The ratio of water to seeds is 2 cups water to 1 cup quinoa for 20 minutes. Soaking means a little less water is needed. Some quinoa is sold pre-soaked. Lower temperature and longer cooking time achieves a fluffy slightly crunchy result. A longer soak with a higher temperature will yield a creamier result. All of the water should be absorbed. If it looks like it isn’t, don’t panic – my first try did not look positive, yet after it sat for a while it was perfect. A Julia Child moment. Cooked quinoa will sit very well in a sealed container for a good week.
This is a vegan chili recipe from the Savvy Vegetarian:
1/2 cup uncooked quinoa
3 cups water or bean cooking liquid
1 1/2 cup cooked kidney beans (1 can, drained and rinsed)
1 1/2 cup cooked black beans (1 can, drained and rinsed)

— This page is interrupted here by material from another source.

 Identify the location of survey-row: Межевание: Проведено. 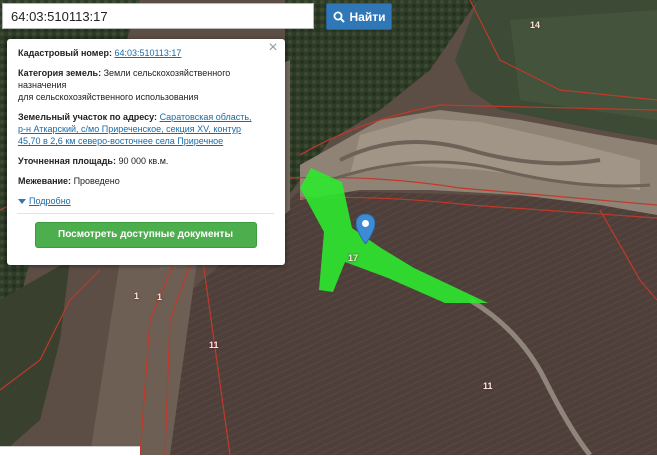
(146, 181).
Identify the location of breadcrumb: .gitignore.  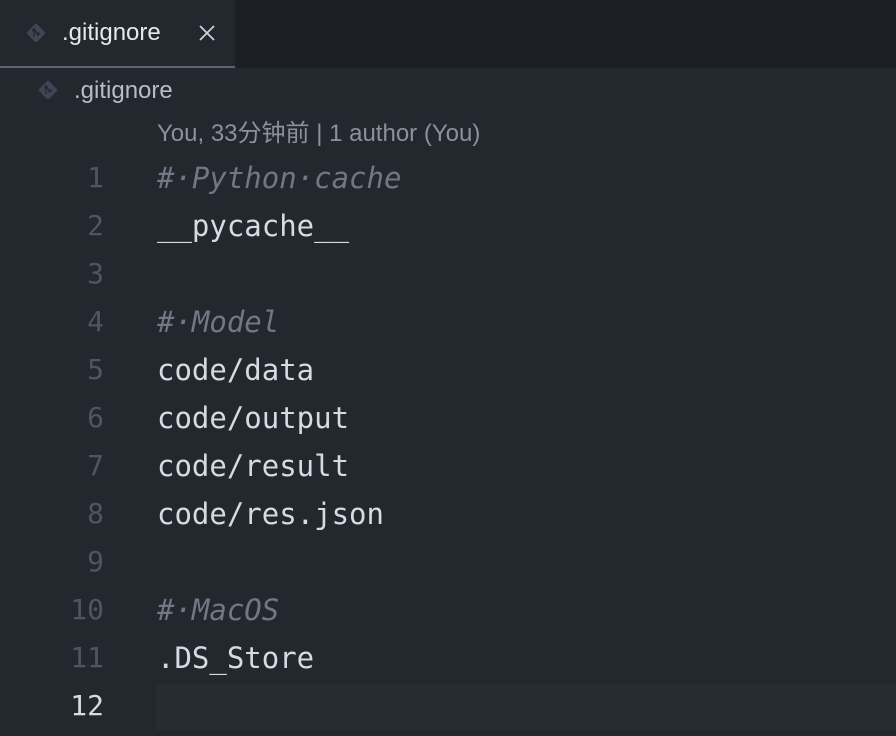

1 cup unsalted tomato sauce OR: 1/4 cup unsalted tomato paste + 3/4 cup water
1 Tbsp. olive oil
1/4 cup chopped onion
1 celery stalk, diced
1 Tbsp. (2 - 3 cloves) minced garlic
2 Tbsp. minced jalapeño pepper
1/2 green bell pepper, diced
1/2 red bell pepper, diced
1 tsp. cumin powder
2 tsp. ground coriander
1 tsp. paprika
1 tsp. dried basil leaf
1/2 tsp. dried thyme leaf
1/2 tsp. dried marjoram leaf
1/8 - 1/4 tsp. chipotle pepper powder
1 bay leaf
1 Tbsp. light molasses
1 Tbsp. Braggs Liquid Aminos, or soy sauce
1/4 cup chopped cilantro
Fresh ground pepper to taste
Soak the Quinoa for 5 minutes
Rinse, then drain into a colander
If using canned beans, drain into a colander and rinse well
Peel & mince the garlic and jalapeño pepper
Dice the onion
Wash and trim the celery, slice lengthwise, then crosswise to dice
Seed and dice the red and green pepper
Heat the oil on medium-high in a dutch oven or large sauce pan
Fry the garlic, jalapeno, onion and celery until soft (about 5 minutes)
Add the peppers and fry 5 minutes
Add the spices and herbs, stir 2 minutes
Add the beans, water or bean liquid, molasses, tomato sauce, and quinoa
Bring to boil, cover, and simmer 20 minutes or until quinoa is cooked
Stir in Braggs or soy sauce, and pepper. Adjust seasonings
Serve garnished with cilantro
Optional: Add a dollop of dairy or non-dairy sour cream to each bowl
Sauté jalapeno, garlic, celery, and peppers in oil for 5 minutes on med-high
Add spices and herbs, stir 2 minutes
Combine with water, tomato sauce, salt, quinoa and beans in a 6 qt. crockpot
Cover and cook on low for 5 - 6 hours
Add Braggs or soy sauce, molasses, pepper
Serve garnished with chopped clilantro and sour cream (optional)
Use any type or combination of beans that you like; the kidney and black beans worked
wonderfully. Cooking time for the chili is about ½ hour on the stove or 5 hours in the crockpot. Serve with cilantro as garnish.
Mango/Avocado Quinoa Salad
3 cups cooked quinoa
1 cup chick peas
1 cup up mango - or chopped slices
1 heaping tablespoon chopped cilantro
2/3 cup edamame beans
3/4 cup shredded carrot
1 chopped fresh tomato
1/2 cup minced cucumber
Kalamata olives to taste
Squeeze a lemon and drizzle a nice extra virgin olive oil over it and add a splash of salt. Don’t mix too aggressively, it will get mushy.
This quinoa salad is so fresh, light and delicious. The mango just makes the flavors pop!
Wendy Polisi has a cooking quinoa website. If you go to her website and sign-up
you can download a free 41-page ‘Cooking Quinoa’ cookbook.
I would suggest keeping your grains, millets and cereals in jars. Indian meal moths infest foods like this and can be quite difficult to eradicate.
Have a Superlative Spring and as Julia would say: Bon Appetite!